■ **INFORMATION SHOWN**:
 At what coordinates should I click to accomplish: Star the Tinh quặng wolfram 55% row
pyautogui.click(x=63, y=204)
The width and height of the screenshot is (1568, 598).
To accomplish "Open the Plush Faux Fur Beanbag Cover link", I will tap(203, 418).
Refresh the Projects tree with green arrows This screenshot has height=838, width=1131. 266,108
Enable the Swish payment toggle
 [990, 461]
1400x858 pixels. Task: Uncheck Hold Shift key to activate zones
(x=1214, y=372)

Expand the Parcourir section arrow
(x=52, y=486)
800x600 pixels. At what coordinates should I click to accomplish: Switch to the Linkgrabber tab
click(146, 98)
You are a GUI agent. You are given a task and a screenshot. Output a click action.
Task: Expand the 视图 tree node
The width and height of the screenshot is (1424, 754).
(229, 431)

■ **WHAT IS REQUIRED**:
A verbatim copy of the listing above, starting from the line with "Enable the Swish payment toggle" and running to its last line, is the only output needed.

■ **EXERCISE SOLUTION**:
Enable the Swish payment toggle
 [990, 461]
1400x858 pixels. Task: Uncheck Hold Shift key to activate zones
(x=1214, y=372)

Expand the Parcourir section arrow
(x=52, y=486)
800x600 pixels. At what coordinates should I click to accomplish: Switch to the Linkgrabber tab
click(146, 98)
You are a GUI agent. You are given a task and a screenshot. Output a click action.
Task: Expand the 视图 tree node
The width and height of the screenshot is (1424, 754).
(229, 431)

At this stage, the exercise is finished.